BEAM 簡介

2020 年 10 月 20 日 · 作者:John Högberg

這篇文章是關於 BEAM 的簡要入門,BEAM 是在 Erlang 執行時系統(ERTS)中執行使用者程式碼的虛擬機器。它的目的是幫助那些剛接觸 BEAM 的人,能夠理解即將發布的關於 OTP 24 中 JIT 的系列文章,實作細節將在之後討論。

BEAM 經常與 ERTS 混淆,因此區分兩者很重要;BEAM 只是虛擬機器,它沒有進程、埠、ETS 表格等概念。它僅執行指令,儘管 ERTS 影響了它們的設計,但它不會影響程式碼執行時的操作,因此你不需要理解 ERTS 也能理解 BEAM。

BEAM 是一個暫存器機器,所有指令都在具名的暫存器上操作。每個暫存器可以包含任何 Erlang 術語,例如整數或元組,可以將它們視為簡單的變數。兩種最重要的暫存器類型是:

  • X:這些暫存器用於暫時資料和在函數之間傳遞資料。它們不需要堆疊框架,並且可以在任何函數中自由使用,但有一些限制,我們稍後會詳細說明。
  • Y:這些暫存器是每個堆疊框架的本地變數,除了需要堆疊框架之外,沒有其他特殊限制。

控制流程由測試特定條件的指令處理,並移動到下一個指令或分支到其失敗標籤,標記為{f,Index}。例如,{test,is_integer,{f,7},[{x,0}]} 檢查 {x,0} 是否包含整數,如果不是,則跳轉到標籤 7。

函數參數從左到右在 X 暫存器中傳遞,從 {x,0} 開始,結果在 {x,0} 中返回。

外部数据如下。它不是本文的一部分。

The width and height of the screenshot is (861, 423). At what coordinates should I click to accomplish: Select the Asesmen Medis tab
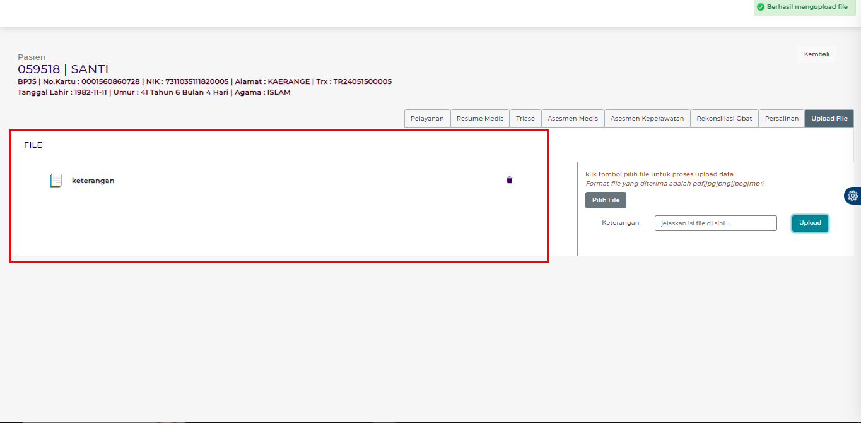pos(573,119)
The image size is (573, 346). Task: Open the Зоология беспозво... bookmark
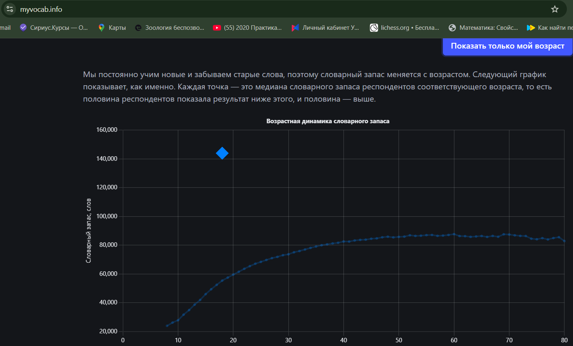click(170, 28)
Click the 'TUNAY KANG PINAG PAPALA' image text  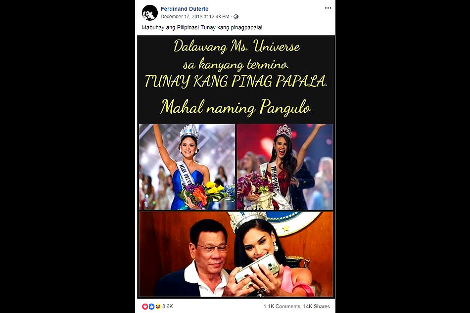tap(235, 81)
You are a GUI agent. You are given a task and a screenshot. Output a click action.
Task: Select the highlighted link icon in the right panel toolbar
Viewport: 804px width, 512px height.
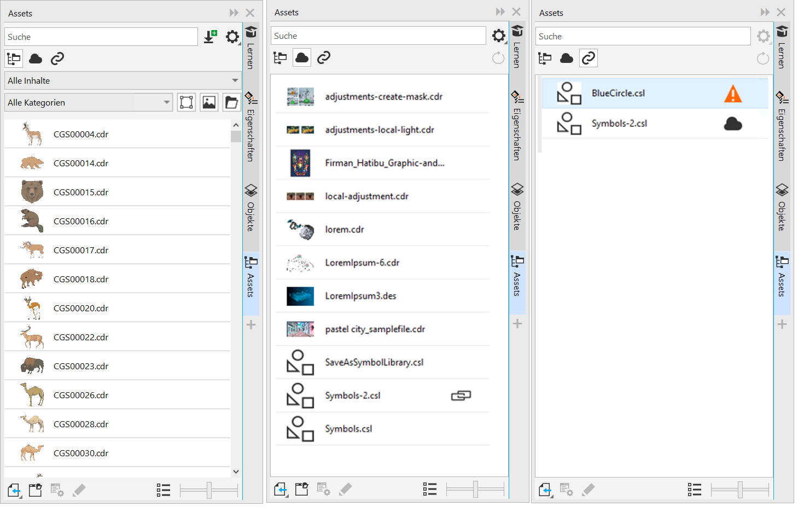(588, 58)
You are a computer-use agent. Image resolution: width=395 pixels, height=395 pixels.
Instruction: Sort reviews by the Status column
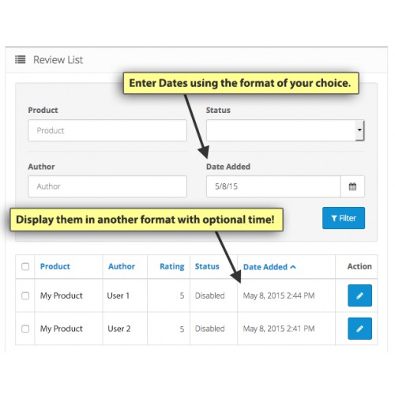(207, 266)
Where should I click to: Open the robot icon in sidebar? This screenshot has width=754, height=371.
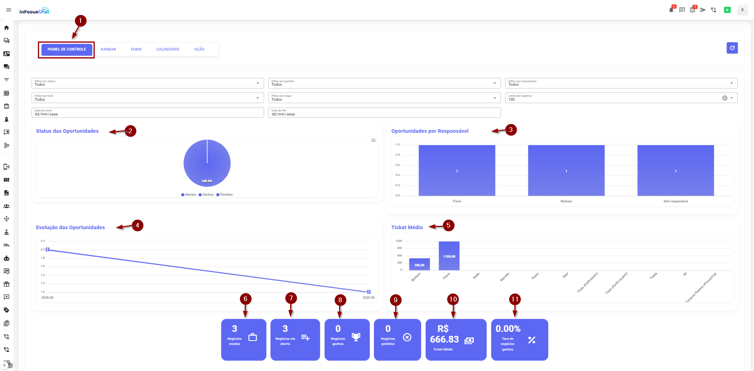tap(6, 258)
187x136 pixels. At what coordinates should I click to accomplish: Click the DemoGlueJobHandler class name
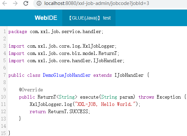(67, 75)
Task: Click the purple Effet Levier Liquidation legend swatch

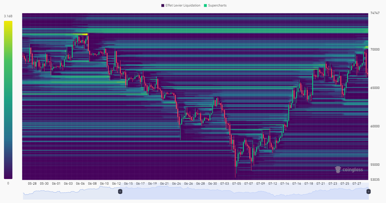Action: pos(162,5)
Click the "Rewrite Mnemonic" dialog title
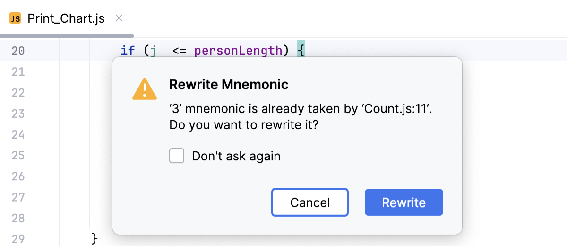 (x=229, y=85)
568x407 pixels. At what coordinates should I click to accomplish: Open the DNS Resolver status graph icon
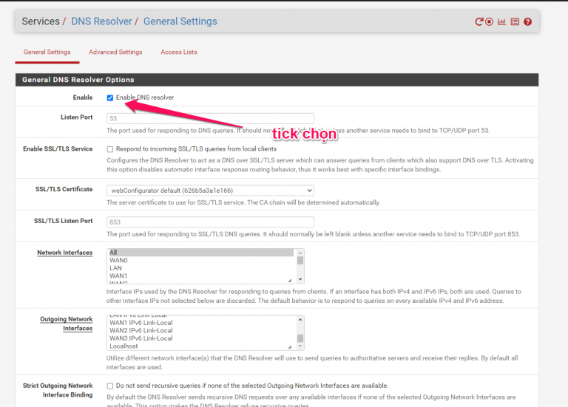pyautogui.click(x=502, y=22)
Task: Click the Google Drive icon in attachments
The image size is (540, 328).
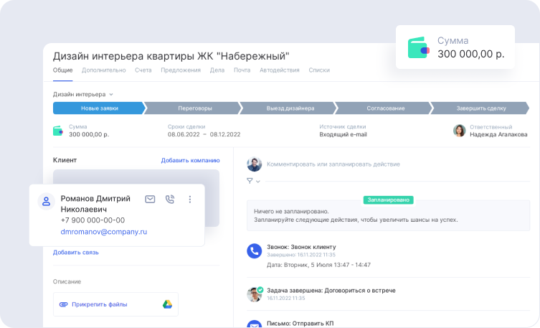Action: tap(166, 304)
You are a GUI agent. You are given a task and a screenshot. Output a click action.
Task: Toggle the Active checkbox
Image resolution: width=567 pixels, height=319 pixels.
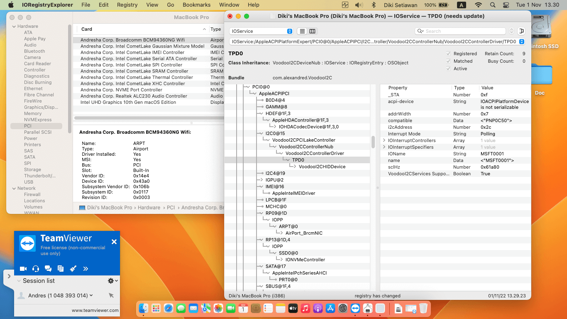(x=448, y=69)
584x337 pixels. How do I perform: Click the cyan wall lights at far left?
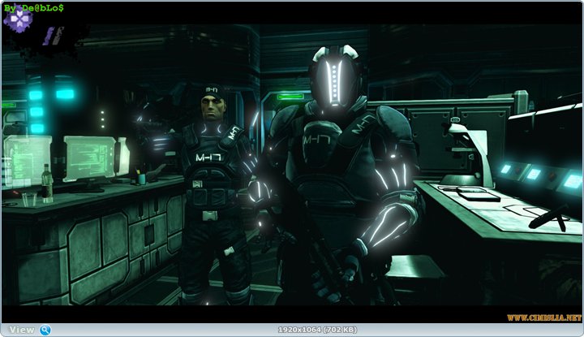37,111
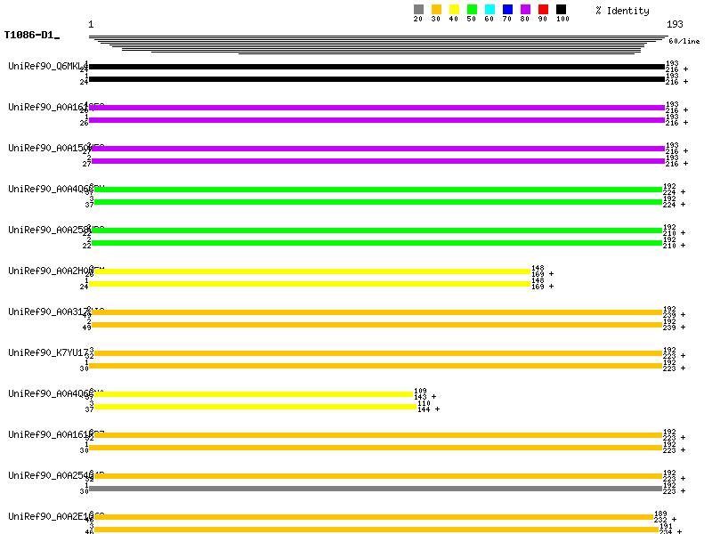712x534 pixels.
Task: Click the blue 70% identity legend swatch
Action: (x=507, y=9)
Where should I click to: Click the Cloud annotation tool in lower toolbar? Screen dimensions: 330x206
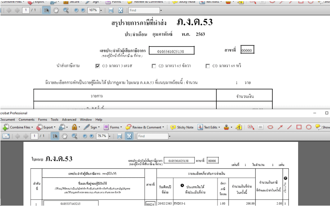click(270, 127)
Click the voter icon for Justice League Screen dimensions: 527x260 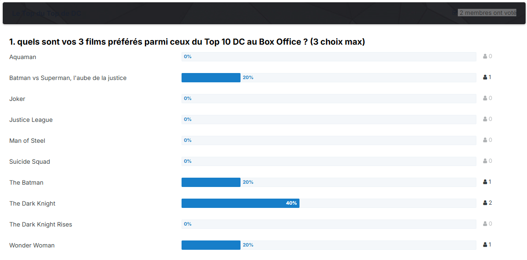click(485, 119)
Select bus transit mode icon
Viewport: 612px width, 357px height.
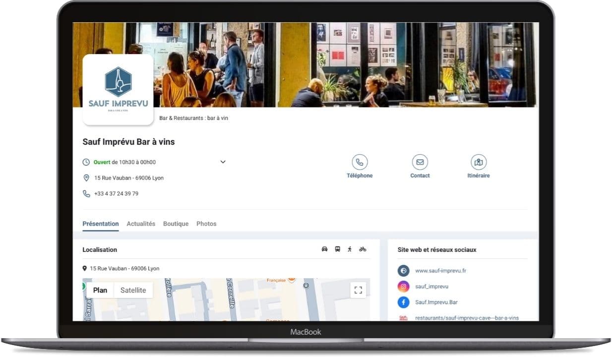(337, 249)
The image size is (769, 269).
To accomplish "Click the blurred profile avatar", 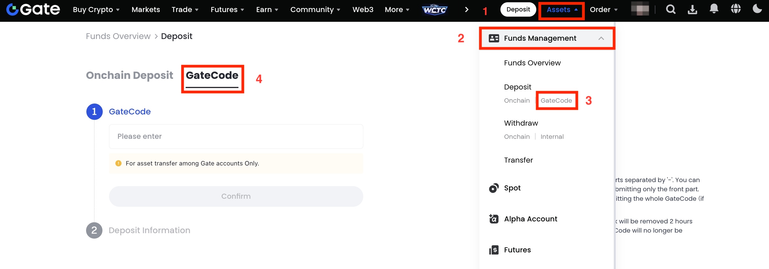I will 640,9.
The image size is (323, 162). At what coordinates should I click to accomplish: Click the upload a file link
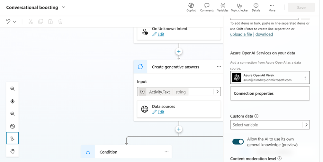point(241,34)
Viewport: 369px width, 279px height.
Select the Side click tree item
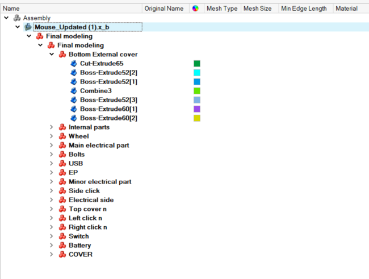pos(84,191)
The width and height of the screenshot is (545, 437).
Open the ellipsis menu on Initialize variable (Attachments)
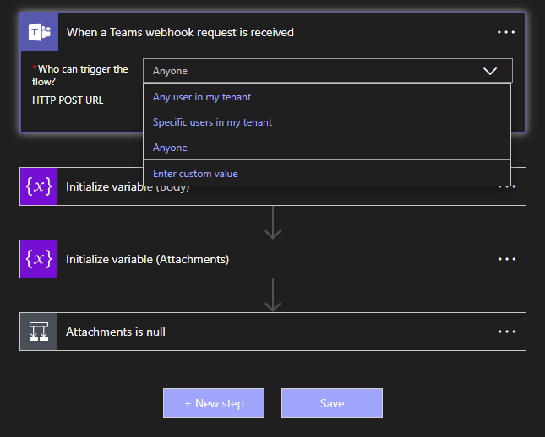(506, 259)
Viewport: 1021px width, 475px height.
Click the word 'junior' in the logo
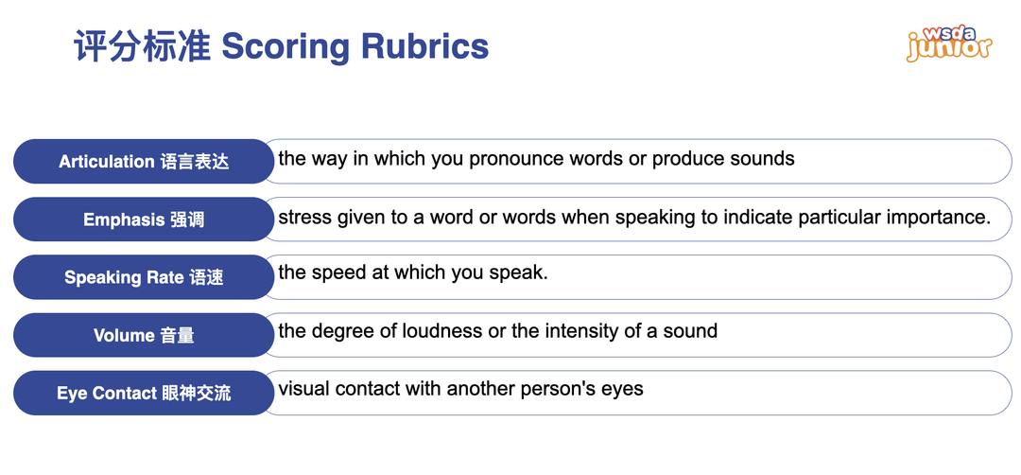(949, 49)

透過範例來解釋它們如何組合在一起會更容易,所以讓我們來看幾個範例

sum_tail(List) ->
    sum_tail(List, 0).

sum_tail([Head | Tail], Acc) ->
    sum_tail(Tail, Head + Acc);
sum_tail([], Acc) ->
    Acc.

讓我們使用 erlc -S 來逐一查看指令

%% sum_tail/1, entry label is 2
{function, sum_tail, 1, 2}.

  %% Marks a jump target with the label 1.
  {label,1}.

    %% Special instruction that raises a function_clause
    %% exception. Unused in this function.
    {func_info,{atom,primer},{atom,sum_tail},1}.

  {label,2}.
    %% The meat of the function starts here.
    %%
    %% Our only argument - List - is in {x,0} and
    %% since sum_tail/2 expects it to be the first
    %% argument we can leave it be. We'll pass the
    %% integer 0 as the second argument in {x,1}.
    {move,{integer,0},{x,1}}.

    %% Tail call sum_tail/2, whose entry label is 4.
    {call_only,2,{f,4}}.

%% sum_tail/2, entry label is 4
{function, sum_tail, 2, 4}.
  {label,3}.
    {func_info,{atom,primer},{atom,sum_tail},2}.
  {label,4}.

    %% Test whether we have a non-empty list, and jump to
    %% the base case at label 5 if we don't.
    {test,is_nonempty_list,{f,5},[{x,0}]}.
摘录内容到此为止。